Underpinning his exile is a single drug charge and the related charges that followed, all stemming from his now decades-gone addiction to methamphetamine. For years John had wondered if he could ever return to the U.S., scouring each change in immigration policy, each new federal administration’s rules. He would only ever hit dead ends.

But now, thanks to the landmark Blake decision from the Washington Supreme Court that voided the state’s drug statute, John has begun to allow himself the fantasy of returning to his childhood home — not to live, but to visit the site where his father’s ashes were scattered, to meet his son-in-law and to care for his aging mother.

“I just want to be able to go without having any problems with government,” he said. “That's my goal.”

John, whose real name Crosscut is not using as he pursues legal relief from his past charges, exemplifies the sheer magnitude of the Blake decison’s implications. By finding the state statute that criminalized drug possession to be unconstitutional — because it did not require prosecutors to prove intent — the state’s highest court stripped the law of its teeth. More than that, the decision meant all past convictions under that law dating back to the 1970s deserved reconsideration as well.

The Washington Legislature recently passed a law, making drug possession a misdemeanor. It’s awaiting a signature from Gov. Jay Inslee. But, if signed, that statute cannot be applied retroactively, meaning that, for those convicted of drug possession, Blake’s impact is permanent.

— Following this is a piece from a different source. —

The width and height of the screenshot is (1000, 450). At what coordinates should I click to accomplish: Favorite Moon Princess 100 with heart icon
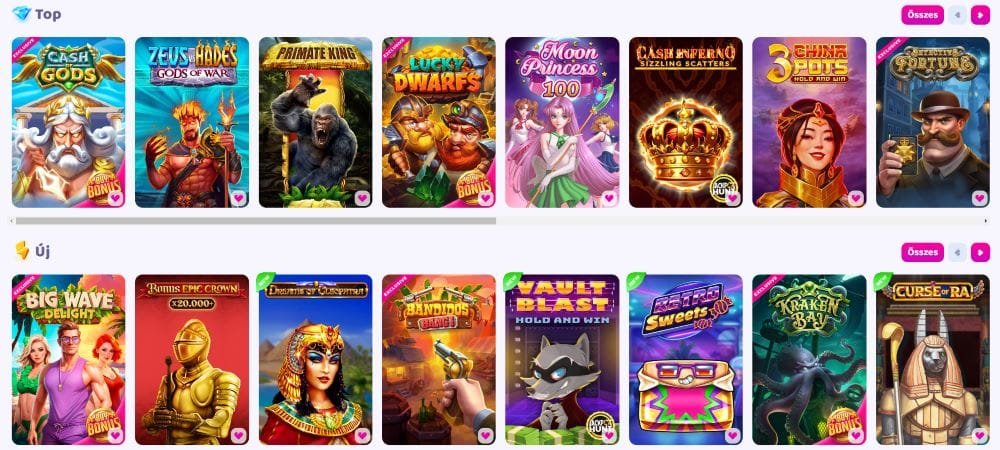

For John, that could mean his past charges will vanish.

Blake “definitely opens the doors for people who have orders of removal or who have been removed from the country,” said Kevin Hollinz, a staff attorney with the Northwest Immigrant Rights Project.

John’s family moved from Korea to Hawaii to Vancouver, Washington, in the early 1970s, when he was a baby.

Growing up, said John, no one in his family sought citizenship because it didn’t feel important. “It wasn't that big of a deal for people because I was a permanent resident,” he said over the phone from Korea. As legal residents, the family had only one restriction in their daily lives — they couldn’t vote. “Even my parents didn't get citizenship until after I had got deported,” he said.

Methamphetamine was abundant in Vancouver in the early 1990s, said John. He met a woman, with whom he had his two children, and the two of them “fell in with a bad crowd” and began using together.

For all the talk today about treating addiction as an issue of public health, that was not true at the time.

“I tried to get into treatment, but back then, treatment wasn't free and there were no options for someone that didn't have money to go to treatment,” he said. “They weren't picking people up, offering treatment; they were basically just throwing us in jail.”

After his first arrest, John was placed on probation. He didn’t have anywhere to live, so he stayed in his girlfriend’s basement apartment with their two children. While he was there, his probation officer visited one day and found a gun in the apartment. Gun possession was illegal for both him and his girlfriend as a result of their past drug convictions. John insists the gun was not his, but he was told that either he or his girlfriend had to take the blame. Believing it could be sorted out later and fearful his children would be placed into foster care, John agreed to take the blame.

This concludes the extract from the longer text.